Another flowering plant that is happier in some parts than other are the wallflowers that I planted with sweet Williams, sweet rocket and dog daisies. One of the first things I noticed on arriving at the plot was that the some of the wallflowers were just starting into bloom. Others were smothered by buds.
All the plants in the bed are growing strongly, however I squeezed one or two wallflowers into the bed alongside our plot patio. The intention was for us to enjoy the perfume when we were having a coffee break. I knew that this may be unsuccessful as the blueberries - being acid lovers - are fed with an feed containing iron sequestrene. Wallflowers like an alkaline soil and consequently the plants growing here are very weedy specimens.

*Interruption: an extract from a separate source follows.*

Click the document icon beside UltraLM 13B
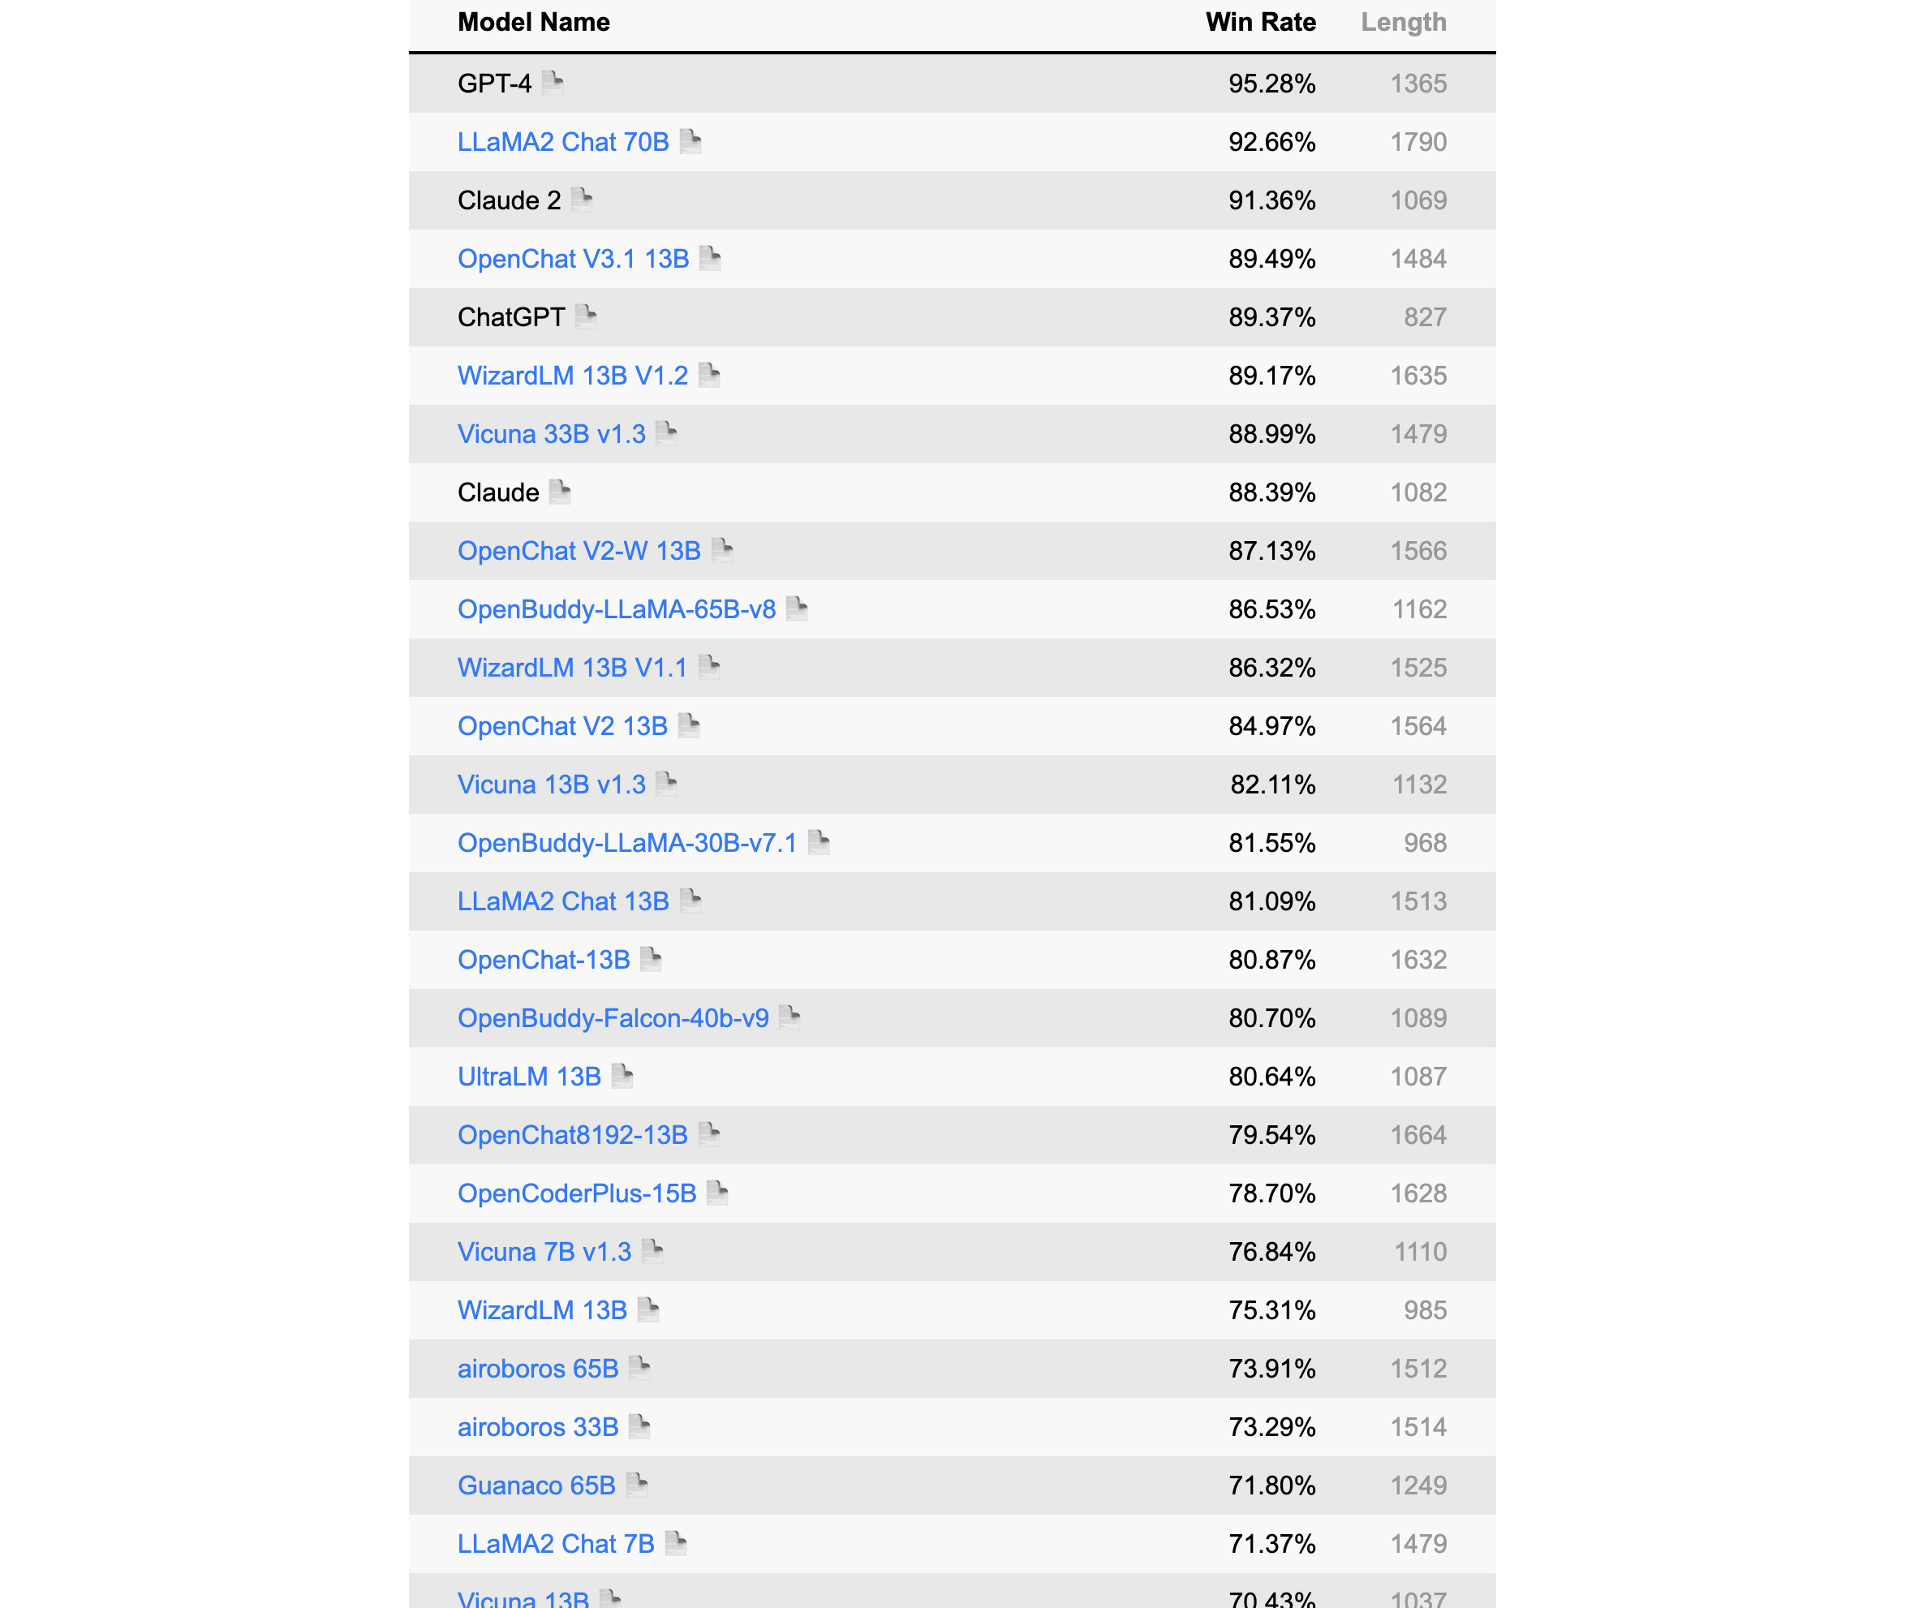Image resolution: width=1923 pixels, height=1608 pixels. [x=622, y=1076]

Although in the garden we stick to the more diminutive daffodils, on the plot we grow their larger cousins some of which provide material for cutting. This year they look a bit sparser - maybe they need lifting and splitting. Not a job for the faint hearted as they are growing in rough grass.
Also growing in rough grass under the plum trees is a lonely cowslip - maybe I should plant more.
Tulips are a little more cosseted and grow beneath the pear trees. Their flower buds are just beginning to show colour. I know the experts tell me I should lift the tulips each year but I never have and they don't seem to mind.

Bellis perennis 'Pomponette' that were grown from seed several years ago also keep coming back each year.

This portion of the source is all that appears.